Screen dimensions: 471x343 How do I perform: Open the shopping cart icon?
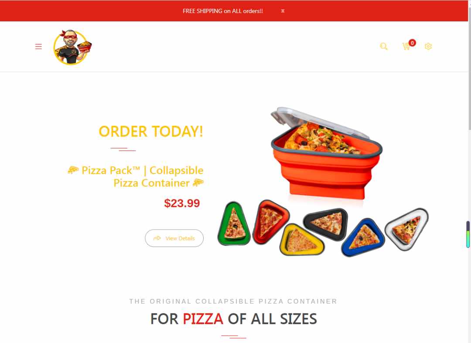tap(406, 46)
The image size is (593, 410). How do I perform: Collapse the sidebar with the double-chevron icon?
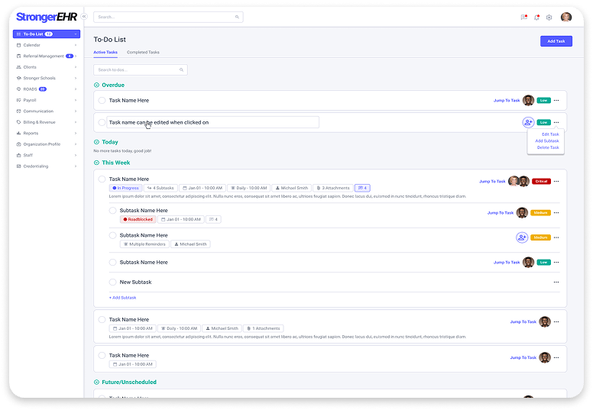click(83, 17)
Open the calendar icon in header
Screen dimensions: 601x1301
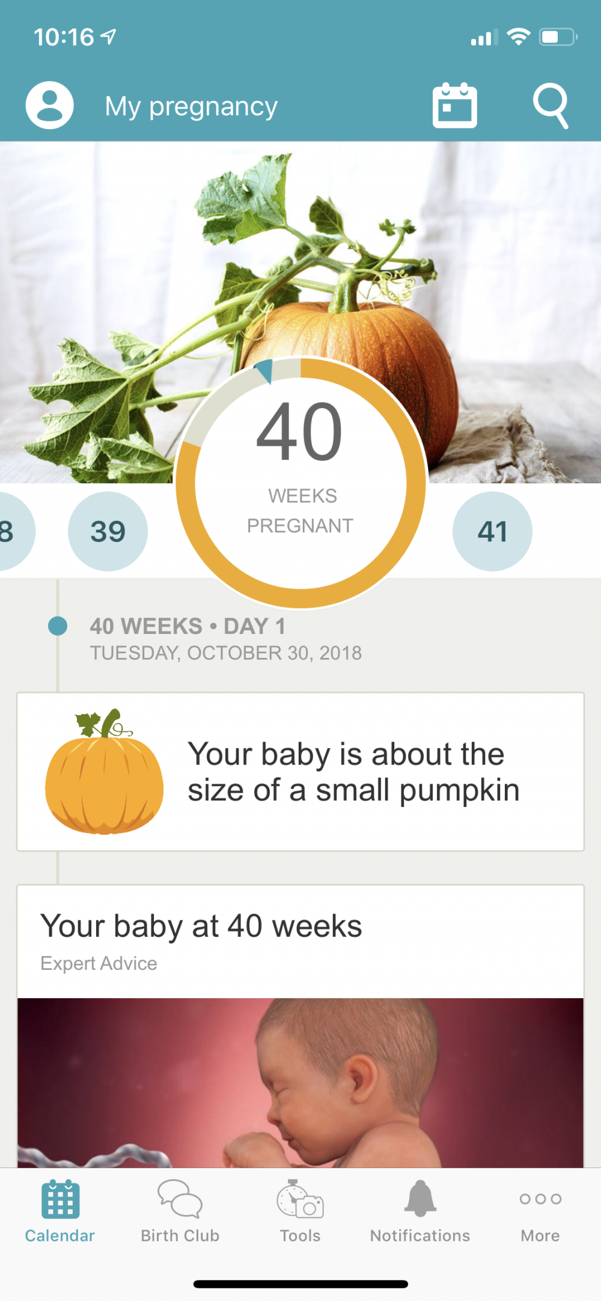pyautogui.click(x=455, y=105)
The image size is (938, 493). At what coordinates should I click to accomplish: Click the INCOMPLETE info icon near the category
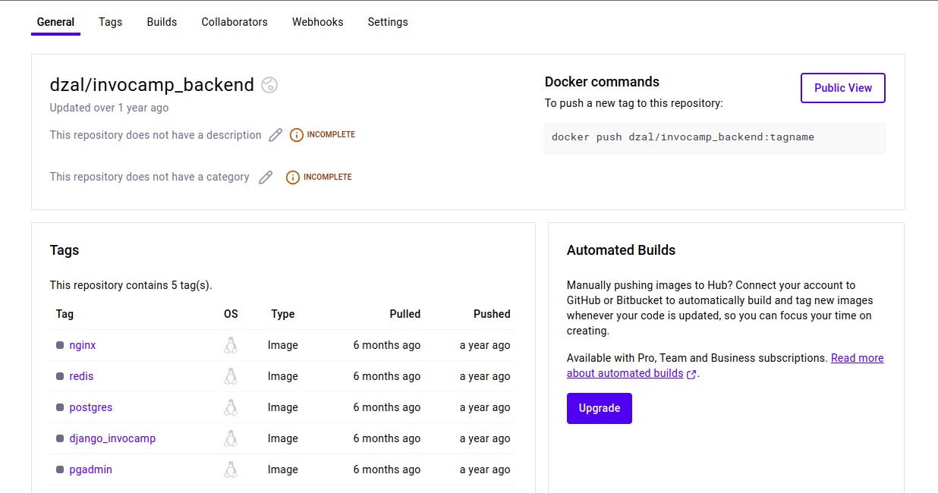click(x=293, y=177)
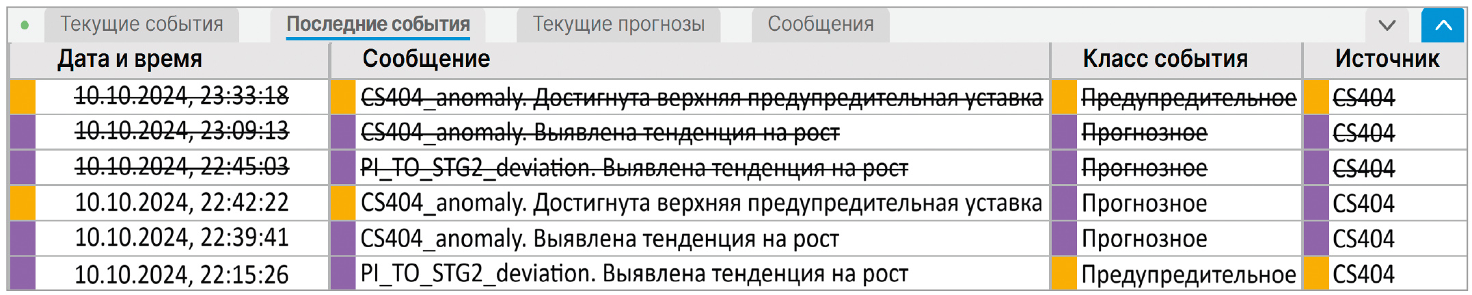Switch to the Текущие события tab
1472x295 pixels.
(x=141, y=25)
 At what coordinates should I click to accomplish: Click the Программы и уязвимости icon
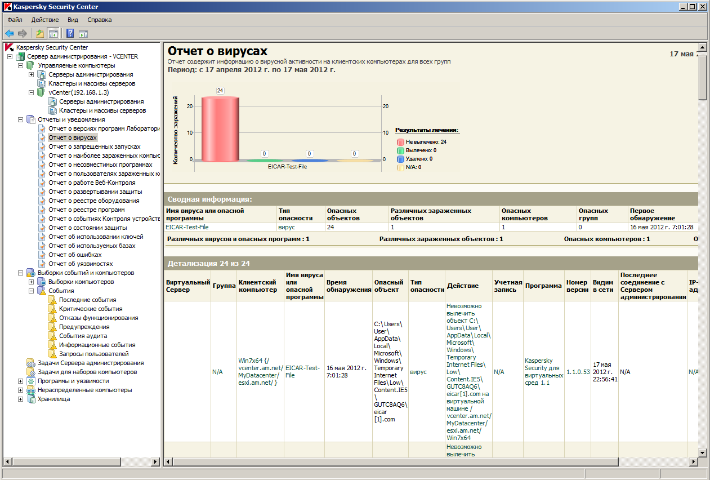point(31,381)
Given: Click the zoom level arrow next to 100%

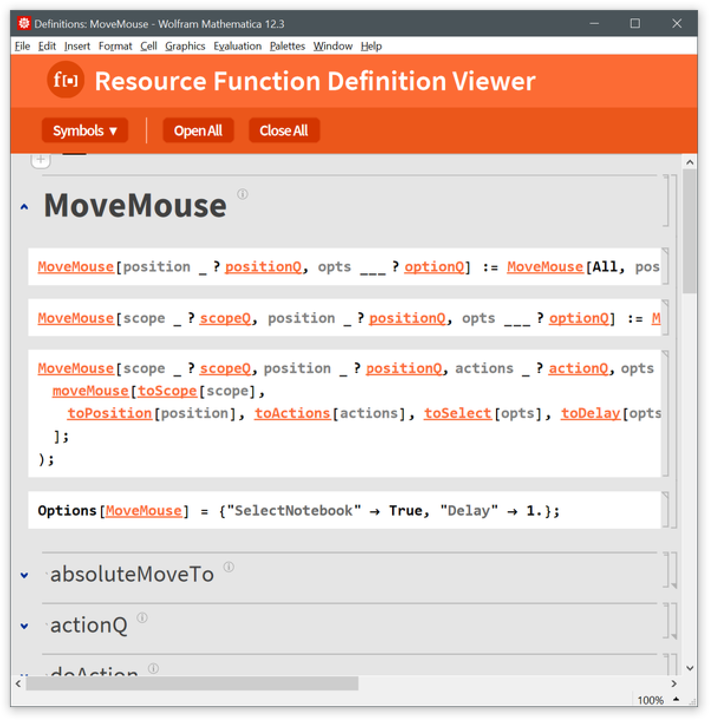Looking at the screenshot, I should point(676,699).
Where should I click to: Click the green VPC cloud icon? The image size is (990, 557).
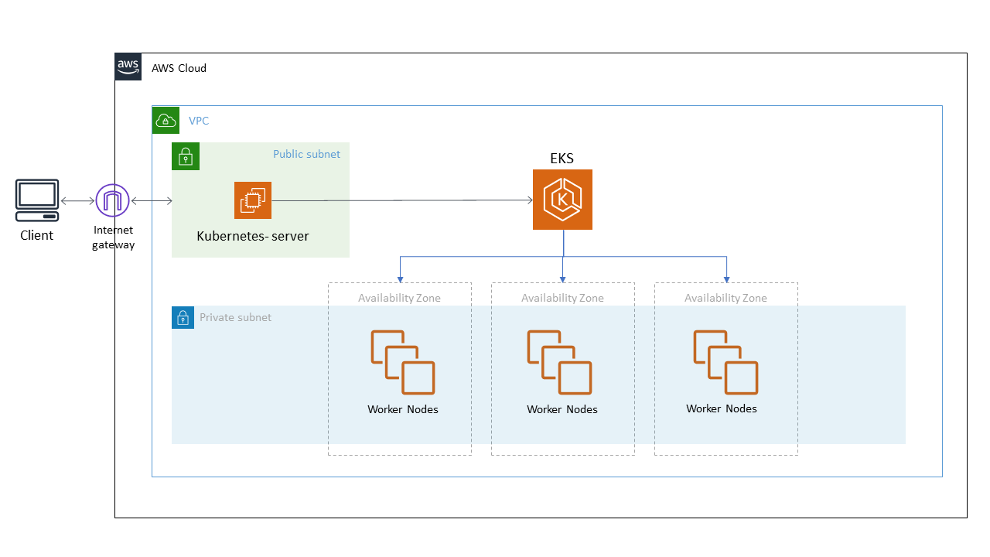click(166, 120)
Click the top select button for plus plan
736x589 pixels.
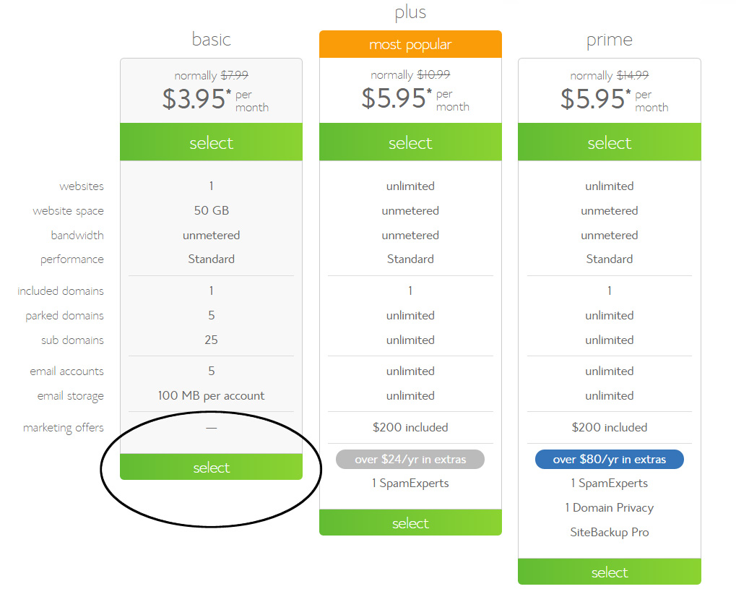point(410,142)
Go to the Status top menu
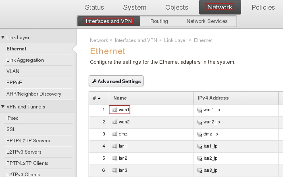The height and width of the screenshot is (177, 283). click(94, 7)
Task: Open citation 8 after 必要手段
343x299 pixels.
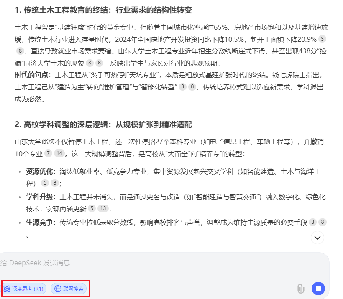Action: 322,222
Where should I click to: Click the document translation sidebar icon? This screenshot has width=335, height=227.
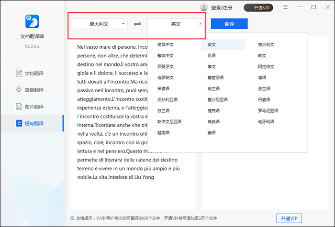19,73
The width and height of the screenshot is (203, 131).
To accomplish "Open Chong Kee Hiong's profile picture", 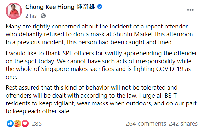I will (12, 10).
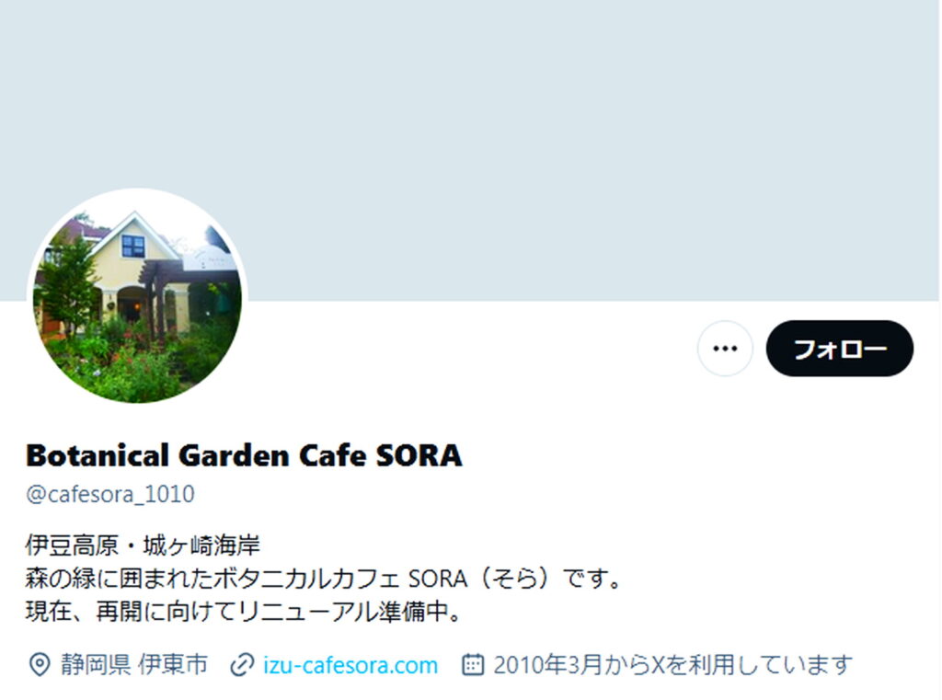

* **Instructions to follow**: Only one stretch of the listing is wanted: the lines starting at the one with "The image size is (938, 493)." and ending at the one with "Click the top select button for plus plan", copied exactly and free of pictures.

* **Exercise answer**:
The image size is (938, 493). At what coordinates should I click to accomplish: Click the INCOMPLETE info icon near the category
click(x=293, y=177)
Switch to the Текущие события tab
1472x295 pixels.
(x=141, y=25)
 At what coordinates should I click to accomplish: Click the Программы и уязвимости icon
point(31,381)
Given: Click the zoom level arrow next to 100%

Looking at the screenshot, I should point(676,699).
Where should I click to: Click the green VPC cloud icon? The image size is (990, 557).
click(166, 120)
Click the top select button for plus plan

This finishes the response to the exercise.